We’re at a bit of a loss about what to do about this, and also what, exactly, Peter is eating in the main garden.  We think the raised bed with the good stuff – carrots and parsnips – is secure enough, but who can be sure anymore?  It’s possible the rabbit is after the straw that we put around the tomatoes, but I would think the fresh clover outside the fence would be more appealing.  Eventually the rabbit will get too big to get through the fence.  Hopefully before it eats anything in the garden.

 

There was a definition of cute I didn’t include up above:

Cute – adj. – 3. clever, shrewd.

Exactly.

Still waiting……

We have now entered the difficult time of year where everything’s growing merrily (particularly the weeds) and yet nothing is ready to harvest (except the lettuce, that’s still coming.)  Maddening.

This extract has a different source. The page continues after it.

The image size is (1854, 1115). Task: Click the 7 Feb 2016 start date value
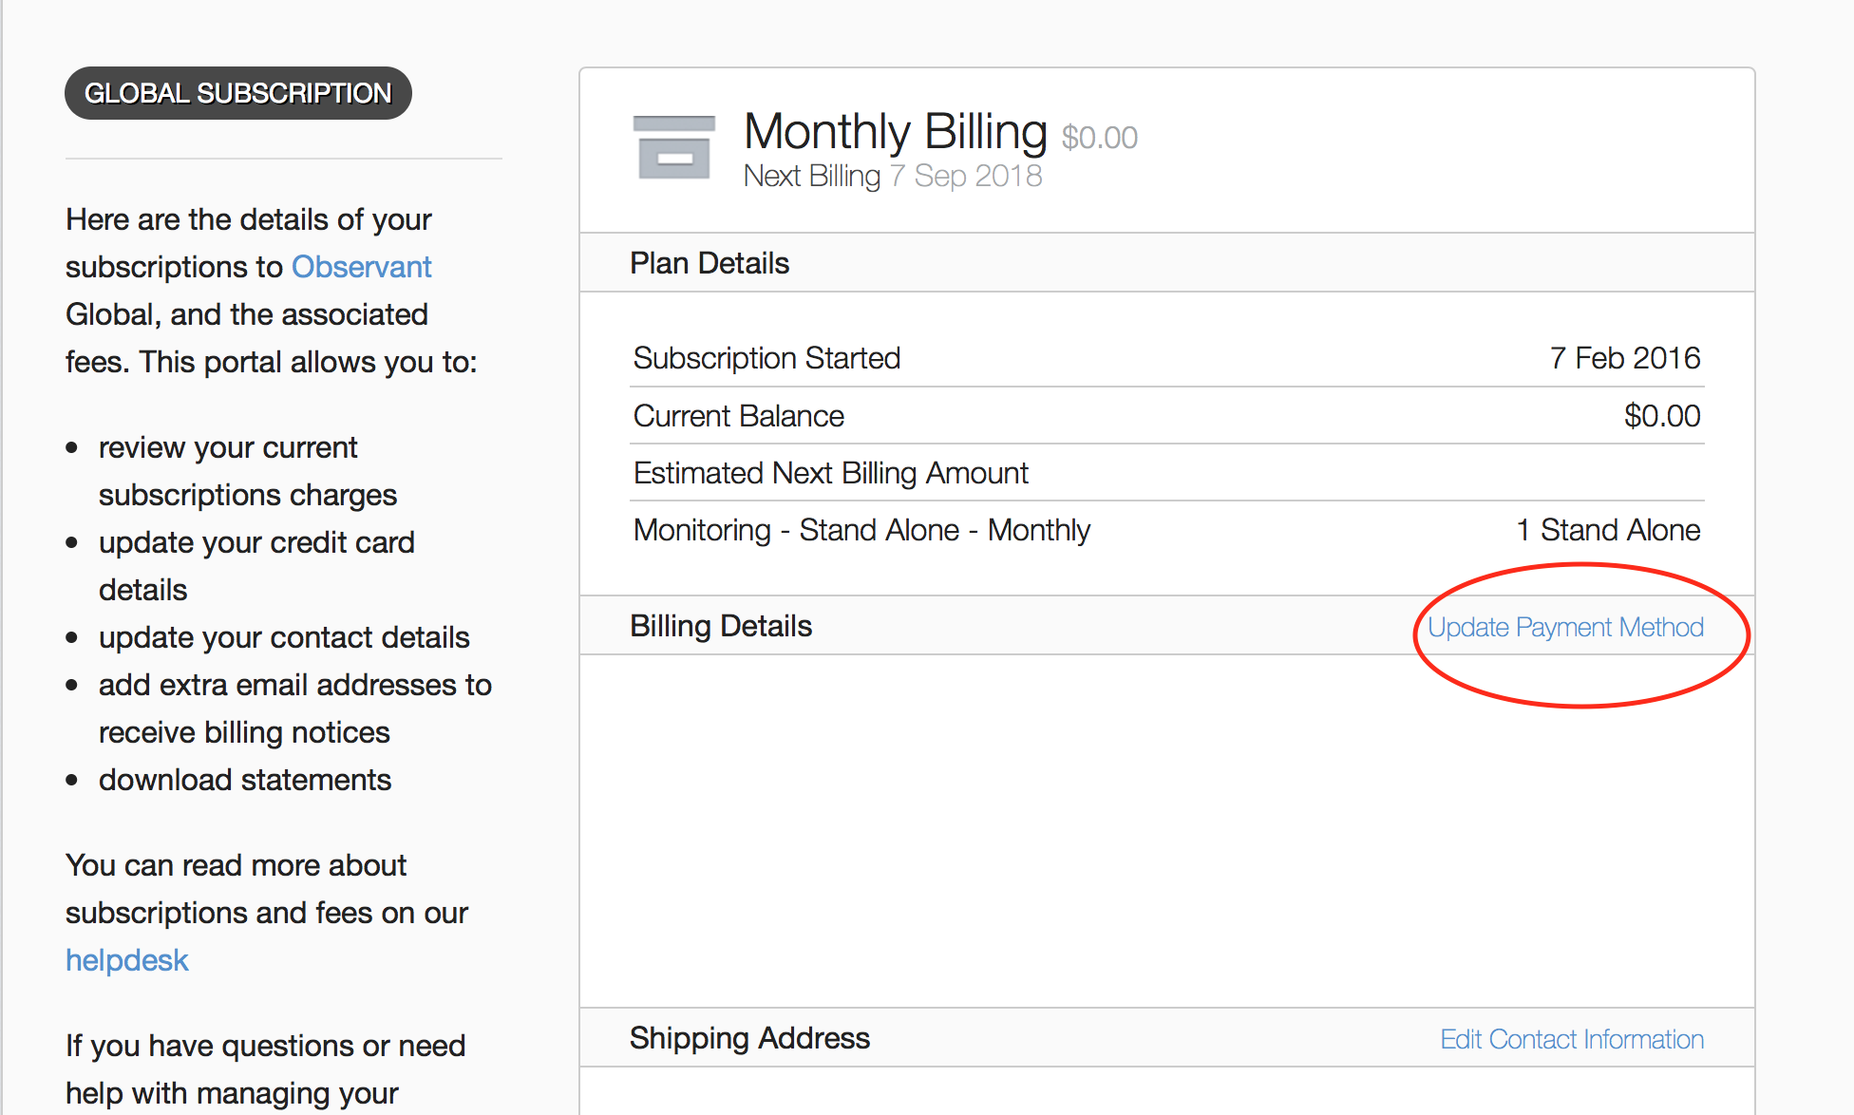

The back 40 garden looks good:

Back 40
Back 40
Beans, corn , pumpkins & watermelons
Beans, corn , pumpkins & watermelons

While we were away at Barbecue University, all the peas and beans came up, much to our delight, because it apparently rained really hard for that week.  We need to focus on putting up trellises this weekend, and we’ll see if we’re still so pleased when we’re out there picking bushels of legumes in either the broiling sun, or the mosquito-infested twilight of August.  Either way, likely to be uncomfortable while harvesting:

Beans and peas
Beans and peas

In other news, almost all of the seeds I sowed for herbs have come up.  The dill has been a little difficult, but that happened last year so I’m not worried, plus I don’t use a ton of fresh dill in my cooking so what’s coming up will probably be enough.  And another challenge is that I absolutely cannot tell the difference between the tarragon seedlings and the weeds.  This should sort itself out in a few weeks, because the weeds will grow much bigger much faster.  I think.  I didn’t photograph it, because who wants visual evidence of their weeding incompetency?

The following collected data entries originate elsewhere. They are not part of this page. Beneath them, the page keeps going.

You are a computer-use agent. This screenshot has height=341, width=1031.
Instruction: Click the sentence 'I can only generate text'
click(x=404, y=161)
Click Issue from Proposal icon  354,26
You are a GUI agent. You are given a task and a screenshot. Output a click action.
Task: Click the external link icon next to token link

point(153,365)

I am currently reading The Roots of My Obsession: Thirty Great Gardeners Reveal Why They Garden, edited by Thomas C. Cooper.  It’s a series of essays by famous gardeners (not that I’ve heard of any of them, though) trying to articulate why they garden.  Most of them can’t – they can trace the roots of their interest to a family member, or family tradition, or just an interest – but all of them are universal in their love for working with dirt and plants.  It’s a mix of both vegetable and ornamental gardeners (and sometimes folks who are both) and an interesting read.  Something to occupy my time while I avoid weeding the tarragon right out of existence.